Known from the German as the Spitzenkandidat, or lead candidate, system, it was introduced, against leaders’ wishes, for Juncker’s appointment in 2014.
Parliament has passed a resolution that it will withhold its required confirmation from any Commission president who is not a Spitzenkandidat for a party — though that decision will be one for the next legislature elected in EU-wide voting in May 2019.
Juncker himself has thrown the Commission’s weight behind the Spitzenkandidat idea, whose supporters describe it as an enhancement of EU democracy.
But Tusk rejected that argument, saying EU laws aimed for the Commission head to get “double legitimacy” from leaders and parliament — both democratically elected. Limiting the choice for leaders by parliament would reduce democracy, not enhance it, he argued.
There was also no support among the leaders for Juncker’s idea to downsize the Commission, as all 27 members want their own commissioner.
“The ideas presented by Juncker of merging the top jobs and cutting down the Commission are dead. The funeral was at the summit today and it was a silent one,” one EU diplomat said, saying not a single leader spoke in favour of the proposals.
While Parliament is pushing for more power in Brussels as a way of improving the EU’s image as a democratic project, many national leaders insist that they are more representative of people’s wishes than a legislature for which less than half of the electorate bothered to vote.
Many are also concerned that limiting the choice of the influential head of the Commission to those free to campaign for the EU election restricts their ability to nominate, for example, serving heads of government to the post.
Juncker will step down in November next year.
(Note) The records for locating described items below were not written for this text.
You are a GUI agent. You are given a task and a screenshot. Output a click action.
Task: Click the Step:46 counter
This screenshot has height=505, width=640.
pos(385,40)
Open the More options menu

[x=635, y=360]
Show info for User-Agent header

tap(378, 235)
The Council should nominate his successor after the May 2019 elections in time for the new Commission president to name a line-up of commissioners to be confirmed by Parliament.
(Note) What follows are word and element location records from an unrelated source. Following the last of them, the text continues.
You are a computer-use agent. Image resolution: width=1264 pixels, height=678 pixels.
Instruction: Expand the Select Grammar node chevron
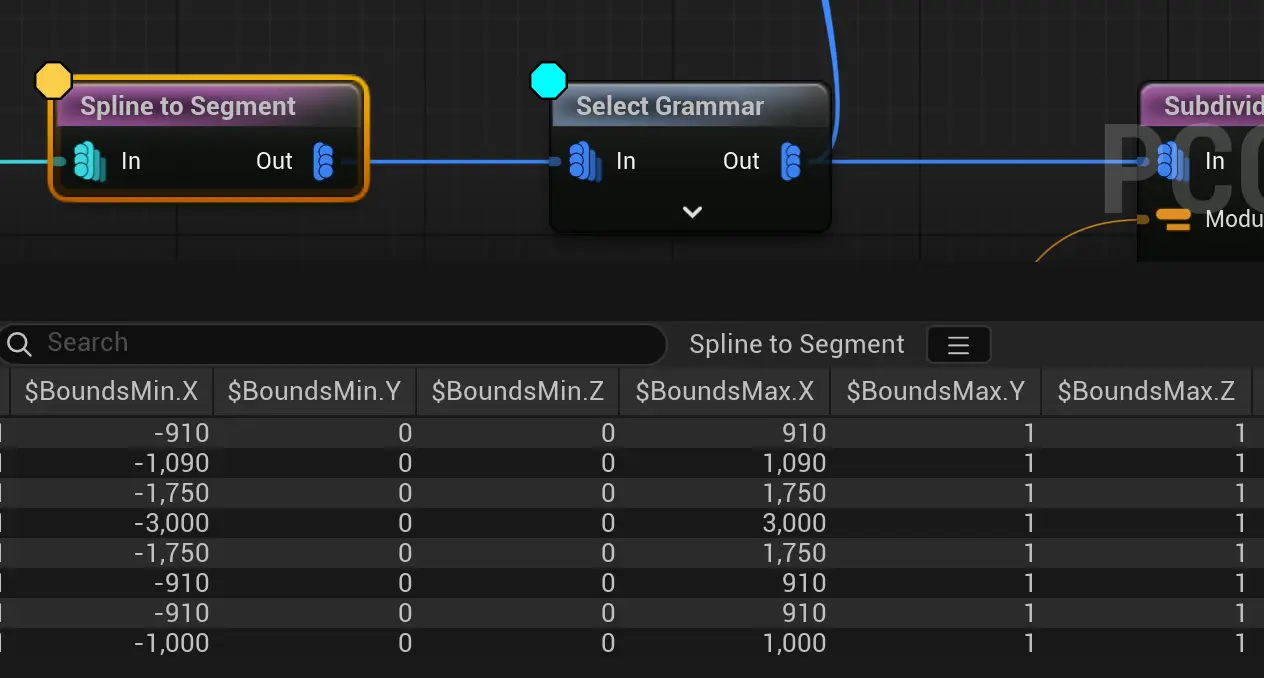pyautogui.click(x=692, y=212)
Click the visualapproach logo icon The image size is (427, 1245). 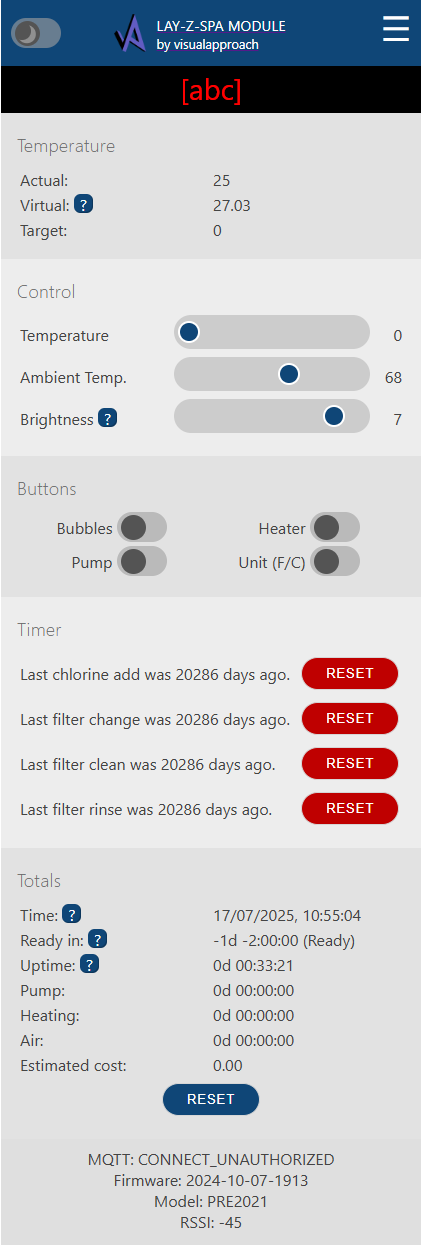click(x=131, y=33)
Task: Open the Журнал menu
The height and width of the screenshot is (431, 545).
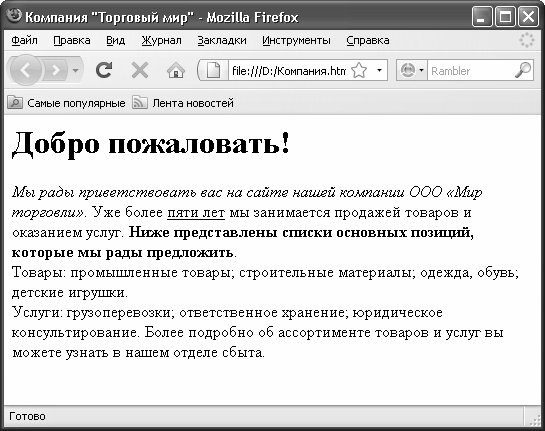Action: 161,40
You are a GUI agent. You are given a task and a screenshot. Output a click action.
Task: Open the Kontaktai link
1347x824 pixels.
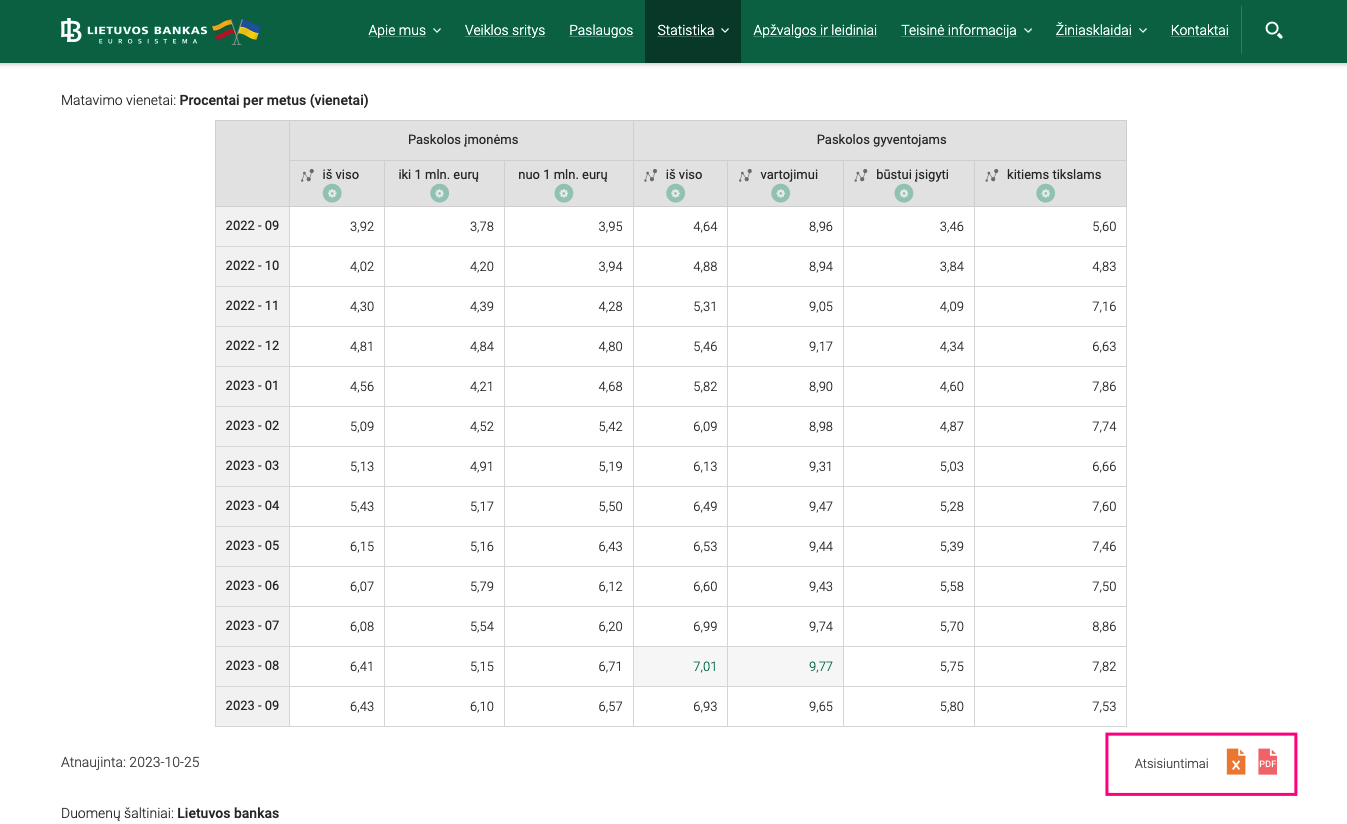[x=1199, y=30]
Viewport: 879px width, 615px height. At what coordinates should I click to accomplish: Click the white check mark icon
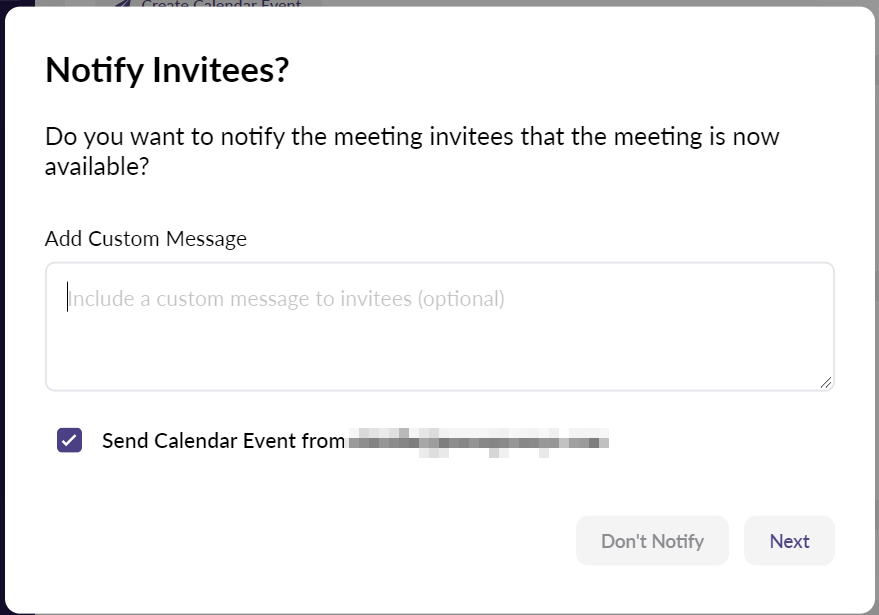pos(69,440)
At Friday’s summit, leaders agreed with Parliament’s proposals for reducing its size and reallocating some seats after Britain leaves the Union in March 2019.
Leaders also backed an initiative by French President Emmanuel Macron to allocate some British seats to new, pan-European constituencies would not be considered for next year but should be studied for the 2024 elections. Many states are sceptical of the notion of “transnational lists”.
Macron’s proposal to launch “citizens’ consultations” on the future of the EU ahead of the 2019 election was accepted by all leaders except Hungary. Macron will launch that project on April 17 in Strasbourg.